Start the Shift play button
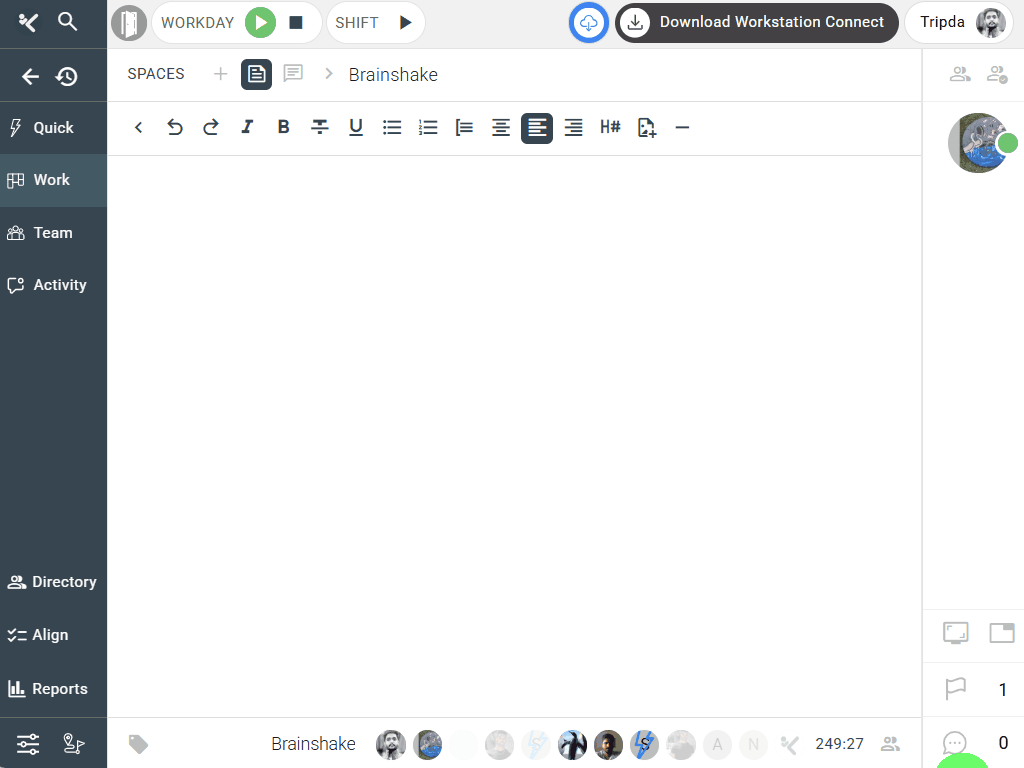point(405,22)
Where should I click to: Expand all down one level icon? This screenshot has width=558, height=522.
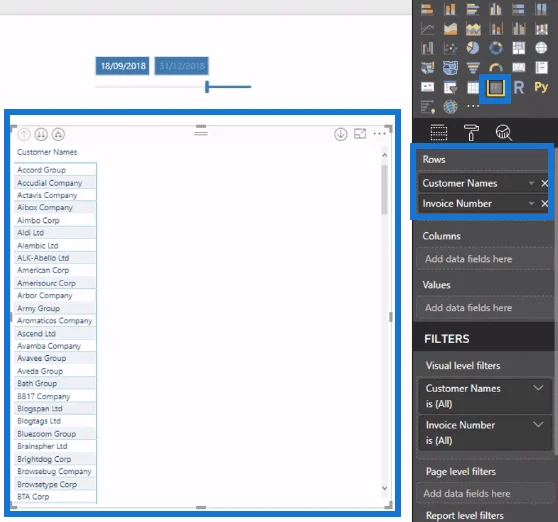[58, 134]

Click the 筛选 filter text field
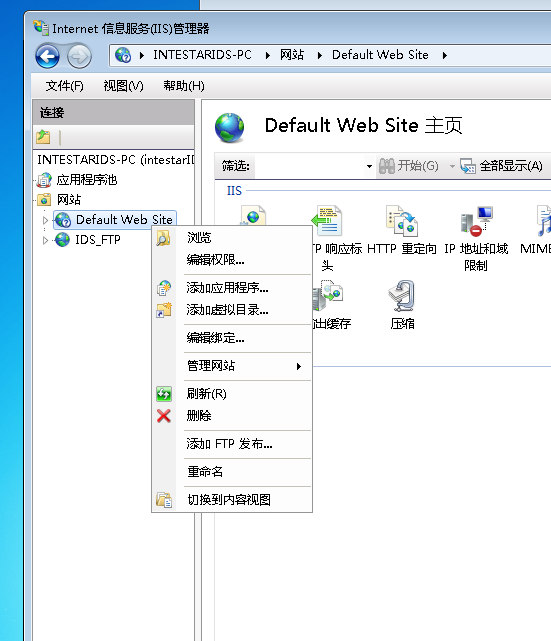tap(310, 166)
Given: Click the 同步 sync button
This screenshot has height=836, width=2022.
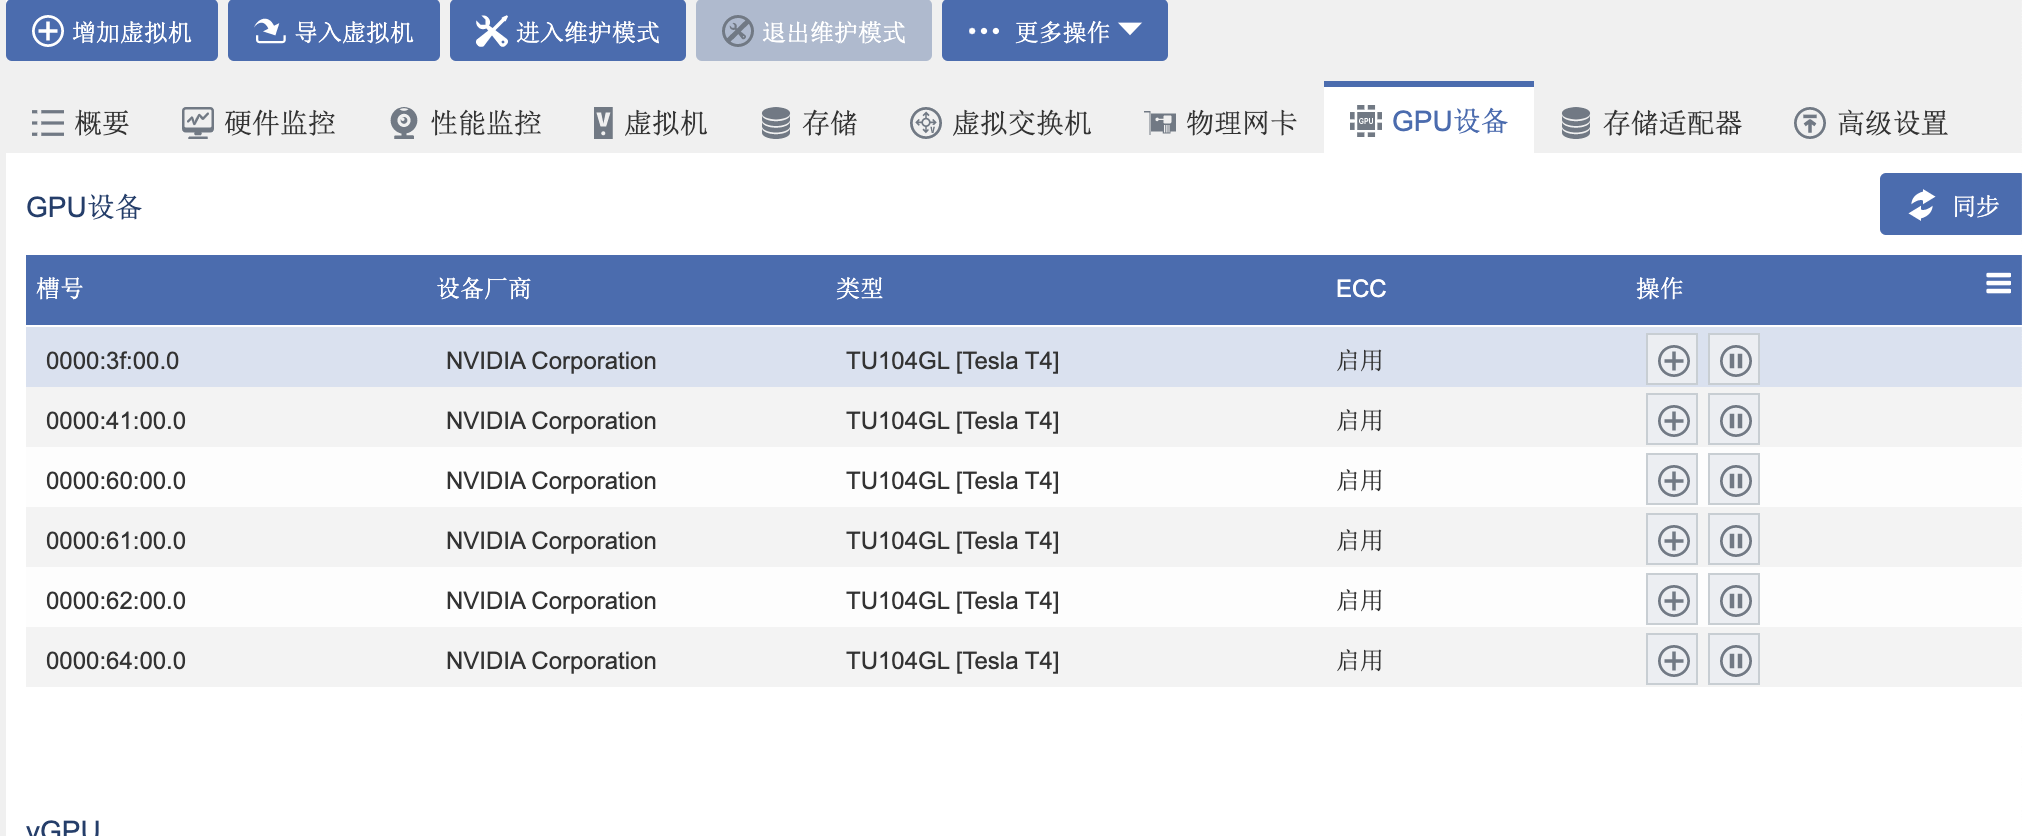Looking at the screenshot, I should click(1952, 205).
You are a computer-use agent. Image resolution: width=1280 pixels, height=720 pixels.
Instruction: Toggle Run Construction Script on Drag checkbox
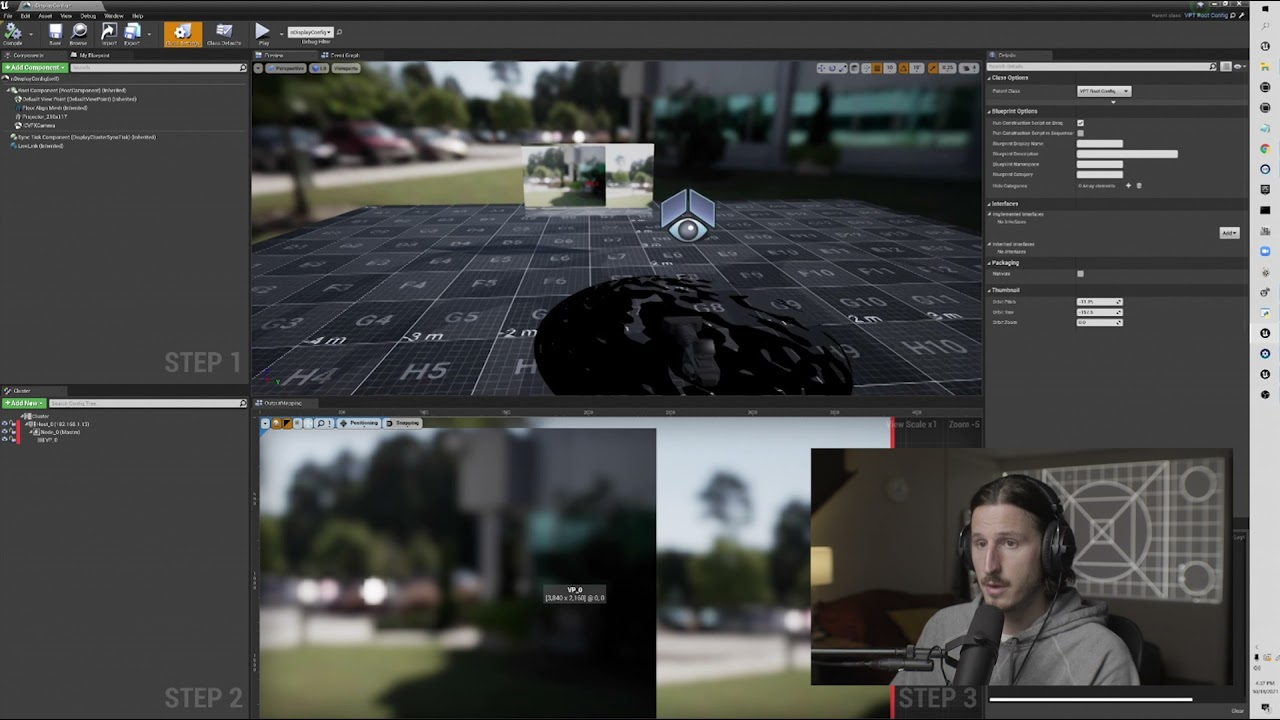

OBJECTIF:
Reproduisez à l'identique chaque ligne du matériel ci-dessus, sans les images.

RÉSULTAT:
Start the Shift play button
point(405,22)
Where should I click to: Expand all down one level icon? This screenshot has width=558, height=522.
[58, 134]

Click the 筛选 filter text field
tap(310, 166)
Given: Click the 同步 sync button
This screenshot has height=836, width=2022.
Looking at the screenshot, I should click(1952, 205).
You are a computer-use agent. Image resolution: width=1280 pixels, height=720 pixels.
Instruction: Toggle Run Construction Script on Drag checkbox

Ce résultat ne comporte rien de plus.